七草粥



空気がしんと冷えた早朝の部屋の中、龍太郎はいつもの包丁の音で目を覚ました。
(イシさん、もう来てるのか……。)
えいっ、とベッドから手を伸ばし、寝る前に引き寄せておいた電気ストーブのスイッチを押した。
目覚ましが鳴らなかった気がするけど、枕元の時計を見なくても分かる。
もうそんな時間なら、さっと身支度しないとうちの先生が角を出す。
半分眠りかけていたベッドから起き上がり、やっと温風が出て来たストーブの前に手足をちょっと翳して指先を暖める。
「餅だな…いや、天蕎麦かも……?」
龍太郎はパジャマ代わりのスウェットパンツの下に重ねたモンベルのタイツの上に飛び出ている腹肉を摘まんだ。
むにゅ、っという感触が実に物悲しい。
クリスマス、そして年末年始。
松が取れた日から既に三日。イシさんが作ってくれるいつものボリューム感ある食事とは疎遠になる期間があれだけあったというのになぜか、どれだけ歩いても腹回りについた肉が落ちる気配がない。
往診し、あれだけあちこち出歩いてもいるというのに、秋口の薄着の季節にイシさん本人から腹が出ているところを見とがめられて以来、身体に付いた贅肉が分厚くなるばかりだ。
(オヤジもオフクロも別に太っちゃいないから遺伝じゃない……オレの身体、冬眠モードの熊になっちゃったのか?)
「龍太郎先生、食事ですよ!」
麻上さんの声が聴こえる。
「ハイ! ちょっと待ってください!」と返事をする。
うーー、さむさむ。
それから慌てて、ベッドの上に出していたスラックスを手に取って片足を入れたところで、「……あれ、今のって急患の声じゃなかったよな?」と首を傾げる。
今、あの人、食事、って言ったか?
そんな気がする。
時計を見れば、いつもの時間よりかなり早い。
「なんでだ?」
龍太郎は慌ててセーターの上に白衣を羽織り、廊下をどたどたと走る。
診察室と一続きの共有スペースは、既にストーブが焚かれてひどく暖かい。
湯気と食事の匂いに包まれている。
「おはようございます!」と挨拶をすると、「龍太郎、来たか。

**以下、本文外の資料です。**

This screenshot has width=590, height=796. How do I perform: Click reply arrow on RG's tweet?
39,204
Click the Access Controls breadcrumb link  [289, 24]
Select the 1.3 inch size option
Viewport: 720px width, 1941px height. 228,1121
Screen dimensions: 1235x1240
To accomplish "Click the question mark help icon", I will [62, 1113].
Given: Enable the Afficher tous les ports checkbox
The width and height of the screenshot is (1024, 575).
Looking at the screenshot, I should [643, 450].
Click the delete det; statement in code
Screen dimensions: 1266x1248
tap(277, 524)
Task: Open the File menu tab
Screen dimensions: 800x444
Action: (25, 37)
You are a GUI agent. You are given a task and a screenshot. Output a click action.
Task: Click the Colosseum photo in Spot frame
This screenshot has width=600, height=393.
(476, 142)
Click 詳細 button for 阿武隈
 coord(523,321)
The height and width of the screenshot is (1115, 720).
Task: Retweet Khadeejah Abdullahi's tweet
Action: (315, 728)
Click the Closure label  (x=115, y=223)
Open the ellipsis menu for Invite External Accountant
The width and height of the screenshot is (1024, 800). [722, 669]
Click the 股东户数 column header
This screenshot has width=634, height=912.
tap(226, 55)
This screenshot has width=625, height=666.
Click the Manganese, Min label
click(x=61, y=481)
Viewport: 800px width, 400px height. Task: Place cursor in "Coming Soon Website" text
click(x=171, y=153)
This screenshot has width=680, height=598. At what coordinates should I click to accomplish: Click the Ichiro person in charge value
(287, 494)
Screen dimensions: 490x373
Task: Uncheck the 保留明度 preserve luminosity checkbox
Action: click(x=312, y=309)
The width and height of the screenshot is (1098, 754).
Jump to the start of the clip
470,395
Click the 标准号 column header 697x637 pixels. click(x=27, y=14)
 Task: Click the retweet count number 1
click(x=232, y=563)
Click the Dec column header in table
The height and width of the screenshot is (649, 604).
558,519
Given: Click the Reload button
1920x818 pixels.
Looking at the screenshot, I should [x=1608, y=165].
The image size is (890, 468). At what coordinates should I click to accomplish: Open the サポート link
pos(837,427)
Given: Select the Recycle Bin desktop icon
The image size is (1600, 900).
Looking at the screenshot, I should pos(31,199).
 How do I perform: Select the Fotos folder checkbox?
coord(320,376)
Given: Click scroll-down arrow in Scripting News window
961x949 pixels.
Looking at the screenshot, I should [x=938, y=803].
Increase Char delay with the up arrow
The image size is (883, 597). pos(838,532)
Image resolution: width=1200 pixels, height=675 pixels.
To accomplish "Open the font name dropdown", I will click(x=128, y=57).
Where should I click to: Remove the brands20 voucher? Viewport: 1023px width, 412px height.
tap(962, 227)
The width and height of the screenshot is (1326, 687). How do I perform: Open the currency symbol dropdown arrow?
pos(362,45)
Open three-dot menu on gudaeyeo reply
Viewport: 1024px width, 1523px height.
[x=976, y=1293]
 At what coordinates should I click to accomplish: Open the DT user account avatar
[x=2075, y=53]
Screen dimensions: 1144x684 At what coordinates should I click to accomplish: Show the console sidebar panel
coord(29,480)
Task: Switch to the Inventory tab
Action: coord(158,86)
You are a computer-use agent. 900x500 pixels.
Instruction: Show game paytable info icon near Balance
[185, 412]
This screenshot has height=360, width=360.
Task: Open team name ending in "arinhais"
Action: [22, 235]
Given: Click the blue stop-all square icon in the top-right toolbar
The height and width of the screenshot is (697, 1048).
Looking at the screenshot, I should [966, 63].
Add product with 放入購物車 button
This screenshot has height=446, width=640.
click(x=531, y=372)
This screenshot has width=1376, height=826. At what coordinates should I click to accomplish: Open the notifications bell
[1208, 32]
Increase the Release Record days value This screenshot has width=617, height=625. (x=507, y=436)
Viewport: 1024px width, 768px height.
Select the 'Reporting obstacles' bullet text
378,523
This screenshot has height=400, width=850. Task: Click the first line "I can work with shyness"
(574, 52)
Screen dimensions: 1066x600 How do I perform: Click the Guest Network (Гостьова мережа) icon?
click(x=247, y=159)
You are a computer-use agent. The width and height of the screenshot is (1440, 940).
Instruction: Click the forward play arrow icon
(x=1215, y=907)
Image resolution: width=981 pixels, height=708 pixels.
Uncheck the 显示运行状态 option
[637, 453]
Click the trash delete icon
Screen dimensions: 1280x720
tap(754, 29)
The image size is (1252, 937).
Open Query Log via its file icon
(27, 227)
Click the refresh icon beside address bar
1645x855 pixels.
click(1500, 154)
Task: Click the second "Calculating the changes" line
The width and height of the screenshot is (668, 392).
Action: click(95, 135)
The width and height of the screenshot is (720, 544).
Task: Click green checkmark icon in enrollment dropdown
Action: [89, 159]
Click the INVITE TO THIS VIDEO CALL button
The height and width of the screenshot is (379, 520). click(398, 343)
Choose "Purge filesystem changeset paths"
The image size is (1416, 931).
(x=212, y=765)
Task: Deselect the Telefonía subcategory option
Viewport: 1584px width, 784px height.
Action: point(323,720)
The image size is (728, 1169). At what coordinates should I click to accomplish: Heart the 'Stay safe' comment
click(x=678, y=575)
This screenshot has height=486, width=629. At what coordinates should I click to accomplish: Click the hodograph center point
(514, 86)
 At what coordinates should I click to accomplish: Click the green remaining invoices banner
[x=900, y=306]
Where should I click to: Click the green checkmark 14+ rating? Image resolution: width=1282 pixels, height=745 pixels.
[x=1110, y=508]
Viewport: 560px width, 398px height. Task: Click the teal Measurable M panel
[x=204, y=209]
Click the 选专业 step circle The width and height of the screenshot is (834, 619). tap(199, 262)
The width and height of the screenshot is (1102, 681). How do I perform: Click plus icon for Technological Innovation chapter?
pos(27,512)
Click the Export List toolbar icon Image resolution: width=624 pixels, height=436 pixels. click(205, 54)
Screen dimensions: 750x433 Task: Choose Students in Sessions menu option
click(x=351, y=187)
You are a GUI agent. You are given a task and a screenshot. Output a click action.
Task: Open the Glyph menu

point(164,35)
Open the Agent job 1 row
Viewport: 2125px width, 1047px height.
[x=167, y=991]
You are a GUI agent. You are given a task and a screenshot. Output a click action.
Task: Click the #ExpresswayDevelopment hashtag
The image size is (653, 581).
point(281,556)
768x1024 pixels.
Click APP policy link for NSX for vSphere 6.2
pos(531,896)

」という澄まし顔の先生に、村井さんと麻上さんからはおはようございます、と挨拶が返って来る。丁度いいところに、イシさんはまだ味噌汁をよそっている。
寝坊した訳じゃないとは分かっているけれど、咄嗟に頭に浮かんだのは(挽回のチャンスだ!)という考えだ。
「手伝いますよ。」と言って味噌汁の椀を四つ、盆に入れて食卓へ運び、どうぞ、と順番に置いた。普段通りのタートルネックの先生の横顔は、いつものようにつるっとしているので、オレはとっさに自分の頬を触りたくなった。
ここに来て暫く経つけど、村井さんはともかく、朝に先生が無精髭を生やしてるところを見たことがない。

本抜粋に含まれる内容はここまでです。